Я пытаюсь написать роман об одиночестве, а не роман о том, как пишут романы. Я предчувствую расставание с одиночеством и хочу проститься с ним светло. Припомнить все, что было между нами.
А что же было между нами? Только зеркало. Зеркало — не так мало…
Еще я хочу написать о своей любви, не первой (о первой любви я напишу потом) и даже не последней: о нынешней любви.
Но сначала следует, наверное, представиться.
Мне 28 лет, я живу один, никогда не был женат, у меня есть любимая женщина, она любит меня, она замужем.

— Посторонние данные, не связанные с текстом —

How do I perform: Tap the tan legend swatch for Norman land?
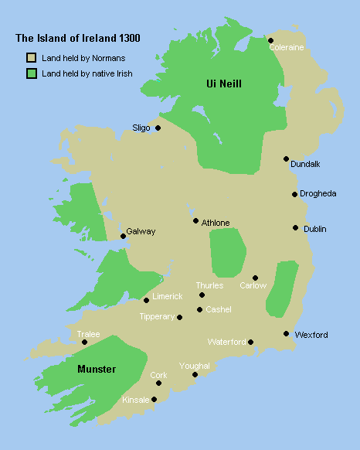pyautogui.click(x=31, y=58)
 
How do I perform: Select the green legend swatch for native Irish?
pyautogui.click(x=31, y=73)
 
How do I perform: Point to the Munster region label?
pyautogui.click(x=97, y=370)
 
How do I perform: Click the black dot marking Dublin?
pyautogui.click(x=295, y=227)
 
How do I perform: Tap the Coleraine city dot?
pyautogui.click(x=270, y=40)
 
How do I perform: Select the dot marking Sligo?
pyautogui.click(x=158, y=128)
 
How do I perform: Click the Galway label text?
pyautogui.click(x=141, y=231)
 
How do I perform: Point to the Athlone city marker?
pyautogui.click(x=196, y=220)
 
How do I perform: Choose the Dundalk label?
pyautogui.click(x=305, y=164)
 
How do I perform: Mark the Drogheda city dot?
pyautogui.click(x=294, y=194)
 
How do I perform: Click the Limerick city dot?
pyautogui.click(x=146, y=300)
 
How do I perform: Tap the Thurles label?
pyautogui.click(x=209, y=285)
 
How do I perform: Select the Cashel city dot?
pyautogui.click(x=199, y=310)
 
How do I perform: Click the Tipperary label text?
pyautogui.click(x=157, y=317)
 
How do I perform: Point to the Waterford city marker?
pyautogui.click(x=250, y=342)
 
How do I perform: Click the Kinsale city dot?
pyautogui.click(x=155, y=399)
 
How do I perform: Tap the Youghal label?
pyautogui.click(x=194, y=365)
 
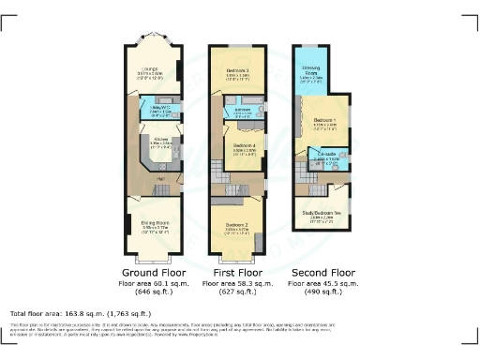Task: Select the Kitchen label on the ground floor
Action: click(160, 141)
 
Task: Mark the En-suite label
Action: click(327, 157)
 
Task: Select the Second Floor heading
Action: click(322, 273)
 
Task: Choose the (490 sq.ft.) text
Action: click(322, 291)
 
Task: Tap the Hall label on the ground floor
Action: click(160, 177)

По профессии я журналист, моих официальных заработков хватило бы только на оплату квартиры, сигареты с ментолом, кофе и хлеб. Но никто не спрашивает, на какие деньги я живу и покупаю довольно дорогие вещи, так же, как год назад никто не интересовался, на что я живу и хочу ли я есть. А я очень хотел есть тогда.
В этом году у меня вышла третья книга, «Ангелы Падали». Названия первых двух: «Разлука Музыка» и «Безумный Пьеро». В первой прозы не было совсем, во второй — кусочек; проза третьей книги по объему превышает «поэзию». Думаю, что постепенно стихи сойдут на нет: одиннадцать лет через них я искал связь с миром, определение его и моего к нему отношения; и теперь, когда все выяснено и найдено, стихи не нужны больше. А жаль. Мне нравятся мои стихи.
Наверное, достаточно.
В детском саду № 37 под названием «Соловушка» я впервые увидел близко женское лицо.

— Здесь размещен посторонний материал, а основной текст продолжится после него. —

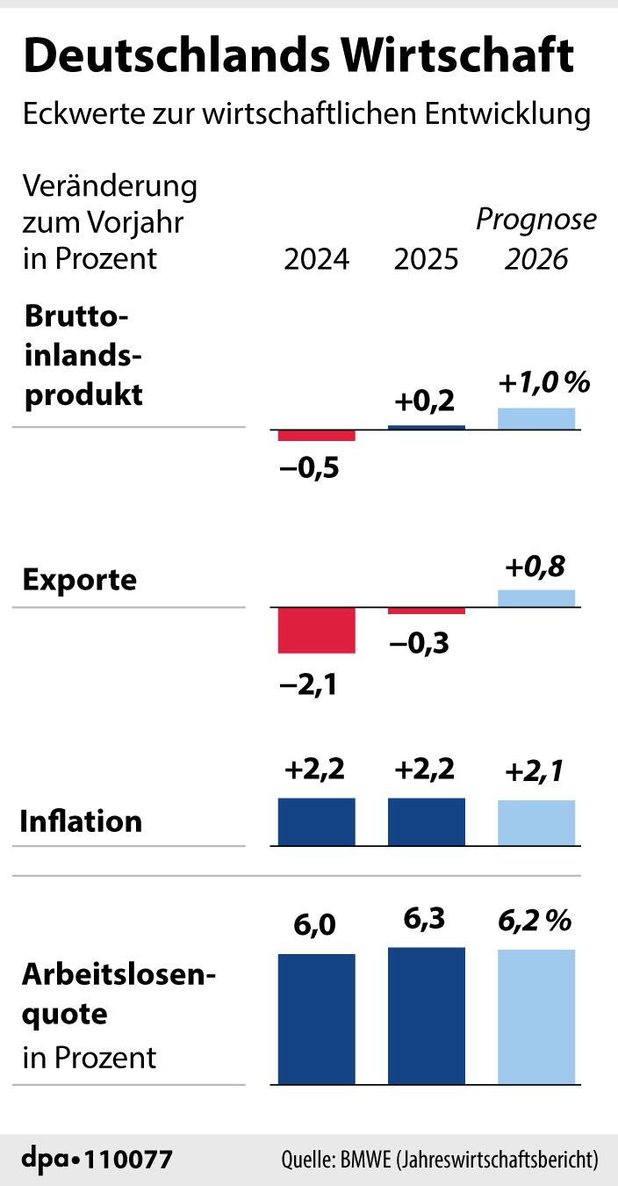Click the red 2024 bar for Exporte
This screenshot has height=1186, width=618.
point(316,630)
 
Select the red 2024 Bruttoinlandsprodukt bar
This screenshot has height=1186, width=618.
point(316,435)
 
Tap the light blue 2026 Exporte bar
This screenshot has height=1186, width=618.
point(536,598)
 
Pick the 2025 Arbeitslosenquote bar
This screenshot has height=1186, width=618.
point(427,1016)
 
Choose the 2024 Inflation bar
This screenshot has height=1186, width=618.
point(316,821)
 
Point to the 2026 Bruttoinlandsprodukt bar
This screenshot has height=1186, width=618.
point(536,419)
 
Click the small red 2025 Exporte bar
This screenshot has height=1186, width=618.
point(427,611)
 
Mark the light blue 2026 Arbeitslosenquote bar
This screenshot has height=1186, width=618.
point(536,1016)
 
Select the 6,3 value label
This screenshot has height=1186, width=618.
point(426,920)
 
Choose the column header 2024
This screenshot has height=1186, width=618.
point(316,260)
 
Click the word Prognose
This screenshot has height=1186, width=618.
point(535,220)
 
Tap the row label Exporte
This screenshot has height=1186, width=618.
point(80,580)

Я притворялся спящим, а только что, вместе со всей группой, прыгал на койке без трусов — так и рухнул в коечку, едва дверь открылась. Воспитательница села на краешек постели и начала пристально смотреть мне в глаза, а я смотрел на нее — сквозь решетку скрещенных ресниц, — мне казалось, она не видит, что я вижу ее. Она придвигала свое лицо все ближе к моему, будто переставляла его с места на место, и совсем близко — и я впервые увидел тогда, каким оно может быть злым, лицо женщины.

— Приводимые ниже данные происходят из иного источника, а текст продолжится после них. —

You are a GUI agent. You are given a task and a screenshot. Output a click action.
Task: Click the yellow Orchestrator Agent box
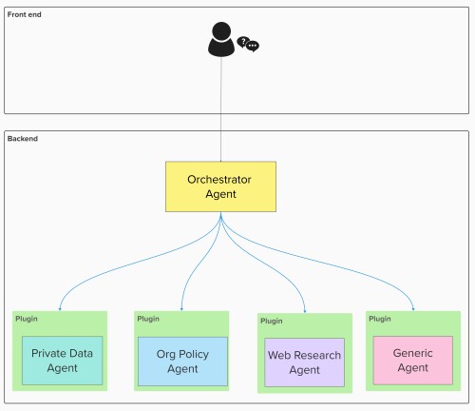click(x=220, y=186)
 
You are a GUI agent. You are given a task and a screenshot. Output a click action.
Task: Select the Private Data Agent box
click(x=63, y=361)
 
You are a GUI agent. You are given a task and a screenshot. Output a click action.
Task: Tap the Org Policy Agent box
click(x=182, y=362)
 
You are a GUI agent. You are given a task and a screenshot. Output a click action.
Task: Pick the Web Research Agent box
click(x=304, y=362)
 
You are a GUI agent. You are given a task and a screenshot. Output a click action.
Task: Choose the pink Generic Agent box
click(x=413, y=361)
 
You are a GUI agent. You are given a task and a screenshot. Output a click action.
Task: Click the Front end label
click(x=25, y=14)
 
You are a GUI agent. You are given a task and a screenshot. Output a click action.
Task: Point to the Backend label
click(x=23, y=139)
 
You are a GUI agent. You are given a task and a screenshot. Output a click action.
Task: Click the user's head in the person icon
click(x=221, y=31)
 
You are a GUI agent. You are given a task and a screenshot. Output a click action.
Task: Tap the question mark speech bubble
click(x=242, y=42)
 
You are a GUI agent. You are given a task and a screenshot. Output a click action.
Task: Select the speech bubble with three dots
click(x=253, y=47)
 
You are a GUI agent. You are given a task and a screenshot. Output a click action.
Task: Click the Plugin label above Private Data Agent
click(x=27, y=319)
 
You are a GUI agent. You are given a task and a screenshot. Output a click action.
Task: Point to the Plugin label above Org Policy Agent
click(x=148, y=319)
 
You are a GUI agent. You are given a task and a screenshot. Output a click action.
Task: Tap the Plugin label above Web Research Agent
click(x=272, y=321)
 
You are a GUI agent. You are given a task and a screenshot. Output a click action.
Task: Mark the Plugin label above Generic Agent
click(x=380, y=319)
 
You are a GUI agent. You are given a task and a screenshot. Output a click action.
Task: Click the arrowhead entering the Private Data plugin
click(x=60, y=309)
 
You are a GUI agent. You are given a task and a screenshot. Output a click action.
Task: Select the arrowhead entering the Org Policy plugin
click(x=181, y=309)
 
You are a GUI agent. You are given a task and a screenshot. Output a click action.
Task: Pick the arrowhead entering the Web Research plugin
click(x=305, y=311)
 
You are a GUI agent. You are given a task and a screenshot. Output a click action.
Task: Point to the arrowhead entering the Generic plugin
click(x=413, y=309)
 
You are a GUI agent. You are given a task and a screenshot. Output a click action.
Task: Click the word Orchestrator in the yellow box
click(x=219, y=180)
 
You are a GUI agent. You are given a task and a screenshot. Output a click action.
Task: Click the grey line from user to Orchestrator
click(x=221, y=109)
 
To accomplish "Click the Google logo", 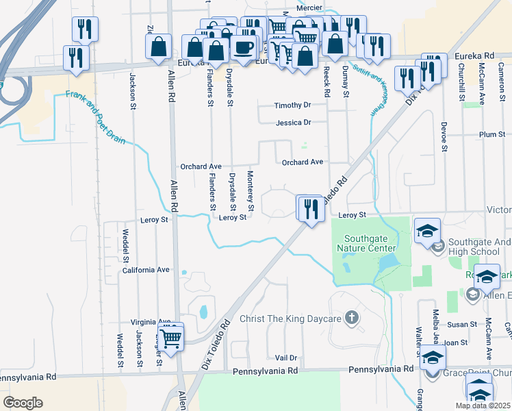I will click(x=23, y=403).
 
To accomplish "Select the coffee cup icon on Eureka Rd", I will click(x=242, y=47).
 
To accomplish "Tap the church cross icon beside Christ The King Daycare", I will click(x=350, y=318).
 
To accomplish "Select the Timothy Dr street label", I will click(x=292, y=105).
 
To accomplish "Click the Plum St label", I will click(x=491, y=135).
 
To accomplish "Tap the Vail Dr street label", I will click(x=286, y=358).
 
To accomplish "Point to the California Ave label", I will click(x=145, y=270).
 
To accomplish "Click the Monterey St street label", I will click(x=251, y=190).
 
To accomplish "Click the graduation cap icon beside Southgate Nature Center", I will click(x=427, y=231).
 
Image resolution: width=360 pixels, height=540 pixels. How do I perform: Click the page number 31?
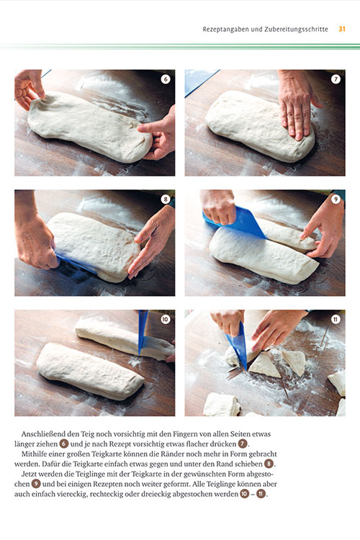[342, 29]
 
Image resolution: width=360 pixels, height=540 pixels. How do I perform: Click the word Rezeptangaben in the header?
[225, 30]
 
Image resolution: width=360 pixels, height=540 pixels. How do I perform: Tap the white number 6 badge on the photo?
[166, 79]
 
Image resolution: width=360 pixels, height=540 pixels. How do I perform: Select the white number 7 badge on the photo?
[336, 79]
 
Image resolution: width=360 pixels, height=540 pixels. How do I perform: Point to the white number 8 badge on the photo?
[166, 199]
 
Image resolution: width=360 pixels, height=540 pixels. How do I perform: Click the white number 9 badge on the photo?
[336, 199]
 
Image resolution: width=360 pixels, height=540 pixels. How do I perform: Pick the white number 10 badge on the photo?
[166, 319]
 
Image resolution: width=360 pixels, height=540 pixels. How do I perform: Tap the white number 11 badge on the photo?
[336, 319]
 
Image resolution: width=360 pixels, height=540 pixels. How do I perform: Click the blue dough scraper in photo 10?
[143, 333]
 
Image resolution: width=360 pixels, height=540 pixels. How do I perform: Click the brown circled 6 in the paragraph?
[64, 444]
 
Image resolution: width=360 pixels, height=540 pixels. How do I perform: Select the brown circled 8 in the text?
[269, 464]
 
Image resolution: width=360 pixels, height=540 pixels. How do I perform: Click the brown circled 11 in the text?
[261, 494]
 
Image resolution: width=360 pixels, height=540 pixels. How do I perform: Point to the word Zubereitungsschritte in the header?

А в спальне было светло и тепло, и мы были невинны, и постельное белье наше было белым…
Однажды, когда меня оставили в группе продленного дня, я ночью выбрался из спальни, достал из воспитательского шкафа «Русские народные сказки» и читал их у настольной лампочки, пока нянечка не прогнала меня обратно в постель. Я рано научился читать, раньше всех в группе. Родители как–то подарили «рыболовный набор» — разные буквы с магнитиками и магнитную удочку. И я удил часами, и из улова складывал слова.
Ловец человеков…
В детстве у меня были друзья, мы стреляли друг в друга из пистолетов. Теперь у меня нет друзей, и я ни в кого не стреляю из пистолета.
Никогда я не был физически силен, и никогда не водил компанию с уличными мальчишками: всегда мои друзья жили где–то, куда надо ехать или идти дворами. Во дворе меня однажды довели до слез и ярости: я схватил с земли камни и начал швырять в обидчиков, не думая, насколько это опасно — попасть в человека камнем. Позже, несколько раз в жизни, я замахивался на человека ножом, но тогда я уже представлял себе убийство, и это спасло меня от тюрьмы.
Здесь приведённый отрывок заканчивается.